Ted is in the middle of his daily dumpster dive when he suddenly finds a briefcase full of cash amongst the rubbish. A note atop the money reads "What would a homeless person do if he were given $100,000?" Shocked and in tears, Ted comes to the realization that he is the recipient of a significant amount of money.

Ted almost immediately buys a new bicycle, rents a motel room to stay in, and takes Mike to an amusement park. Rumors spread among the homeless community and Ted, who once could not find a girlfriend due to his poor dental hygiene, now enjoys female companionship in his motel room. As soon as Ted notifies his mother and sisters of his newfound wealth, they begin to answer his phone calls and his mother invites him to stay with her while he finds his own residence. Ted's family privately discuss how they are concerned for his welfare.

A week after finding the money, and having spent over $2,000, Ted is still in the motel and is asked to speak with an advocate for the homeless. The counselor asks Ted what he thinks about having the money, to which Ted replies that he really had not thought about it much and that he has too much time on his hands now since he no longer has to recycle. Ted makes plans to leave for Sacramento to stay with his mother, but before leaving, he buys Mike a car and promises to fly one of his female companions to Sacramento once he is settled there.

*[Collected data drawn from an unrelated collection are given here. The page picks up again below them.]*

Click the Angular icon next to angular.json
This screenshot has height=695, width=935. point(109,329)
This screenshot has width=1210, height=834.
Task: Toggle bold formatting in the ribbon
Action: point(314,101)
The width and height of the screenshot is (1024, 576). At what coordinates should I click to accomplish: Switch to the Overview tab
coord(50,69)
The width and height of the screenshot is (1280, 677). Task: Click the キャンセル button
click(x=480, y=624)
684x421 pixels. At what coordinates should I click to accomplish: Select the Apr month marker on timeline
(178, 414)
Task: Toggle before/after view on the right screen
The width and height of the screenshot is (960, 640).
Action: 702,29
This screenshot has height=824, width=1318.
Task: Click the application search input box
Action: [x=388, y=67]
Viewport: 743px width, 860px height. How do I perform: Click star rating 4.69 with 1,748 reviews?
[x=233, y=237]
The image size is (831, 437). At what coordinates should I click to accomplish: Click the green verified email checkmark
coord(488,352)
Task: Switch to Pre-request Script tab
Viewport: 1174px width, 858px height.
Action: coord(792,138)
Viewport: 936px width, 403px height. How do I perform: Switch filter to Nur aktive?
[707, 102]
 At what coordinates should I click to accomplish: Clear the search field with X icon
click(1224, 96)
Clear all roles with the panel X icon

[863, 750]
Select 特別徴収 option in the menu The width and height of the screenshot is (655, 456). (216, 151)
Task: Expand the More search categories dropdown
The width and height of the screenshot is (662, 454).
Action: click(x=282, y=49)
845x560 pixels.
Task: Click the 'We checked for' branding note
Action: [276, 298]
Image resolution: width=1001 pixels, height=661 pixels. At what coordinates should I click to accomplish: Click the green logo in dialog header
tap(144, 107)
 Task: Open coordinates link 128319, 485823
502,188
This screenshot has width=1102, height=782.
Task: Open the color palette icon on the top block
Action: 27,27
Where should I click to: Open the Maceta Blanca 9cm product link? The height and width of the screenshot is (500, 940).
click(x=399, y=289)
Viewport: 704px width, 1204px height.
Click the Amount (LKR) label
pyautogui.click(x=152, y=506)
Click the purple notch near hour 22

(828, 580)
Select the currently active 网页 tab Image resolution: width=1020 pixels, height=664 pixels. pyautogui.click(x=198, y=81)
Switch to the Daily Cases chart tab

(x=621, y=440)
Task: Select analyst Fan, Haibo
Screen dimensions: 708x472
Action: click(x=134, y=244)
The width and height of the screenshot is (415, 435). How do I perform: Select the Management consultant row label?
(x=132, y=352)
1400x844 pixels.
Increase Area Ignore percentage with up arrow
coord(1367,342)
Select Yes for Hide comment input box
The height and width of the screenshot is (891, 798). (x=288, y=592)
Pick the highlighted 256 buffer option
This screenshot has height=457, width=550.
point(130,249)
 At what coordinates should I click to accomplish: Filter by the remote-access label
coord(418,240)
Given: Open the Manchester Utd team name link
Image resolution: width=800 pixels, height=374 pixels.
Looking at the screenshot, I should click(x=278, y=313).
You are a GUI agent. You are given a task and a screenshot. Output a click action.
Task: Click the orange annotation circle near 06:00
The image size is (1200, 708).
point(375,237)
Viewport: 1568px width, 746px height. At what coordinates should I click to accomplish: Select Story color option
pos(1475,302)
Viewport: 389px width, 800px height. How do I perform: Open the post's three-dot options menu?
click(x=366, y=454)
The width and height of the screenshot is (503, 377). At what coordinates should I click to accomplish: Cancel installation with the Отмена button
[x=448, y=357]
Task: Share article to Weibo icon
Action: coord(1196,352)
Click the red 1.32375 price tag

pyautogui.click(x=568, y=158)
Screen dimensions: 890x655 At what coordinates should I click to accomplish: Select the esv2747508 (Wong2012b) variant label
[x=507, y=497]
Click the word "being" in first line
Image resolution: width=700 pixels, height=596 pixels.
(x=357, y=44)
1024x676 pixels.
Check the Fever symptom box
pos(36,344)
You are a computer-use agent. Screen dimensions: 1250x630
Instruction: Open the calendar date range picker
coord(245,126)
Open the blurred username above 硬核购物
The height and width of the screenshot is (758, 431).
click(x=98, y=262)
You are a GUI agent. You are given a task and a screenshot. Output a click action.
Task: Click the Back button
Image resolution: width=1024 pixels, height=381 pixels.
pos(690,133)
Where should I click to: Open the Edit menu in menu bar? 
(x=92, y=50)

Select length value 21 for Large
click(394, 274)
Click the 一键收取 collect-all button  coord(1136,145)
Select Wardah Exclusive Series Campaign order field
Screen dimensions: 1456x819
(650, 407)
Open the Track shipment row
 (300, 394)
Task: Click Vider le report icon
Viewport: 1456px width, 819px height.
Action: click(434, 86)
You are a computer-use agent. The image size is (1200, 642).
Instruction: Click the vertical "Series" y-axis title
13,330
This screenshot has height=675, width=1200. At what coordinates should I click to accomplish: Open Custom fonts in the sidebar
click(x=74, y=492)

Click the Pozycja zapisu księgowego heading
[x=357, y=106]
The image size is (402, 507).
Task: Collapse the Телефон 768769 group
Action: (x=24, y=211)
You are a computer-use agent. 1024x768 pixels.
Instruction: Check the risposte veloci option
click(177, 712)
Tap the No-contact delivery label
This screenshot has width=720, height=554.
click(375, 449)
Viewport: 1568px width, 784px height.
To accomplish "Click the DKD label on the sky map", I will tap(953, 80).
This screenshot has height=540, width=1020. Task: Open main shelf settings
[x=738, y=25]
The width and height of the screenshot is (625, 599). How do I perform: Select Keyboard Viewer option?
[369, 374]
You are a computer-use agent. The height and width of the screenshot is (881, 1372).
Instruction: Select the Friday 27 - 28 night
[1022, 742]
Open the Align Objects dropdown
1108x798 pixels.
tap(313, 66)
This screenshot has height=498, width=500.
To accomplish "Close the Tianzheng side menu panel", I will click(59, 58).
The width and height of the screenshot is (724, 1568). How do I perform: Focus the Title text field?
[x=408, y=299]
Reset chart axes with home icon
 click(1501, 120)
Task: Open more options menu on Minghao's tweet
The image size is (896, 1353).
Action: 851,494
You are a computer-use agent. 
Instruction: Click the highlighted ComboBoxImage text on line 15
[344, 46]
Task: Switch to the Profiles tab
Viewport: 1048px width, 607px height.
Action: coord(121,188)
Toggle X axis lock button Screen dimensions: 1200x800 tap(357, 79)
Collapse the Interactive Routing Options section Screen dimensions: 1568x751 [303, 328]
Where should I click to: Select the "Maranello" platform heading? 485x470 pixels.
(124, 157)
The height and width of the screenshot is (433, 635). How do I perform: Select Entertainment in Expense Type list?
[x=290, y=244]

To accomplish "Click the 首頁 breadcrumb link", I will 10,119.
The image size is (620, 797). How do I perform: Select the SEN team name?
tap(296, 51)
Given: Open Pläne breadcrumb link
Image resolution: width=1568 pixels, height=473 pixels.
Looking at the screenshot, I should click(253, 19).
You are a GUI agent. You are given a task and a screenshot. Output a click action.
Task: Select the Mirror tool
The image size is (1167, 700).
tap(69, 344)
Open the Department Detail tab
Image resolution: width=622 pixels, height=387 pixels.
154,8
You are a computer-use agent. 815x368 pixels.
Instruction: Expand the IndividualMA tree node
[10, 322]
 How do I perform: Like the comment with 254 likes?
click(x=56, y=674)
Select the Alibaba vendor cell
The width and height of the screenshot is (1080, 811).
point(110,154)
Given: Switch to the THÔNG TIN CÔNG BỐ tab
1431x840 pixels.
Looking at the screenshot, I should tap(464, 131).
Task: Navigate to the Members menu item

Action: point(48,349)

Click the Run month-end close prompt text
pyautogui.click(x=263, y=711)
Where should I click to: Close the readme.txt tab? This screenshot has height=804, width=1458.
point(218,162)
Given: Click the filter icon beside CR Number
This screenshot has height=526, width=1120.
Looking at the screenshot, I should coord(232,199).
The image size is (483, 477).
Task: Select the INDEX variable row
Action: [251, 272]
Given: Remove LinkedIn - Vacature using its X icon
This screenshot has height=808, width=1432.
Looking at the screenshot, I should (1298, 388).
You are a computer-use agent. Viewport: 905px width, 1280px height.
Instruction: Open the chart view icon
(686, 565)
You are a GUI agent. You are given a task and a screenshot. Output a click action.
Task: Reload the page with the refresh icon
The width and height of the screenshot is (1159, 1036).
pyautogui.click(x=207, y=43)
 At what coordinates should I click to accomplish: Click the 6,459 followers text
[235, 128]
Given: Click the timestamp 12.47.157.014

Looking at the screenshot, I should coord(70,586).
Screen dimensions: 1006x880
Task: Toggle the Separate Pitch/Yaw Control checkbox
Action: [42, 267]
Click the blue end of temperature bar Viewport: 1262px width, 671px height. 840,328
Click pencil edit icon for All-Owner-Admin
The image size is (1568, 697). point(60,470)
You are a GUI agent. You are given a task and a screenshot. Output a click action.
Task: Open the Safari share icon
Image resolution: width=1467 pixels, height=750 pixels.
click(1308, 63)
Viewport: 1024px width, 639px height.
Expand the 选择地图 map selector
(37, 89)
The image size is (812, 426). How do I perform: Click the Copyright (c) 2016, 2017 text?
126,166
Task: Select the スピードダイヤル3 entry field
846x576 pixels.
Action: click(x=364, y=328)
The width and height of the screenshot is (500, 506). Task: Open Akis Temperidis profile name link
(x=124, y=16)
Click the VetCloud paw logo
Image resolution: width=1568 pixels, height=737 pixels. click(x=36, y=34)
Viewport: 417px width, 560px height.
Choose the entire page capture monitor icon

The following weeks find Ted frequenting the local bar, his spending averaging $10,000 a week. He rents an apartment and buys furniture for it. He purchases a $35,000 Dodge Ram and another truck for one of his recently acquired girlfriends. The filmmakers then request that he meet with a financial planner. Ted meets with him, but firmly announces to him that he has no intentions of working and does not wish to plan ahead as he is only concerned with today. Ted states his belief that the financial planner is only after his money and rips up the man's business card.

Ted's sisters repeatedly try to convince him to seek employment, but he still believes he is "set for life". Ted has slowly come to resent the film producers for giving him the money.

The film ends by telling the viewer that, six months after finding the money, Ted refuses to disclose his latest bank balance. His sisters fear that it is less than $5,000.

== Aftermath ==
On December 1st 2006, Ted Rodrigue and director Wayne Powers appeared on The Oprah Winfrey Show to promote the documentary. When asked by Oprah how much of the $100,000 he still had, Ted replied "none". Ted also mentioned that he is homeless again, and content with his current circumstances.

As of July 2007, Ted was back in Pasadena and working for the same recycling plant shown in the film.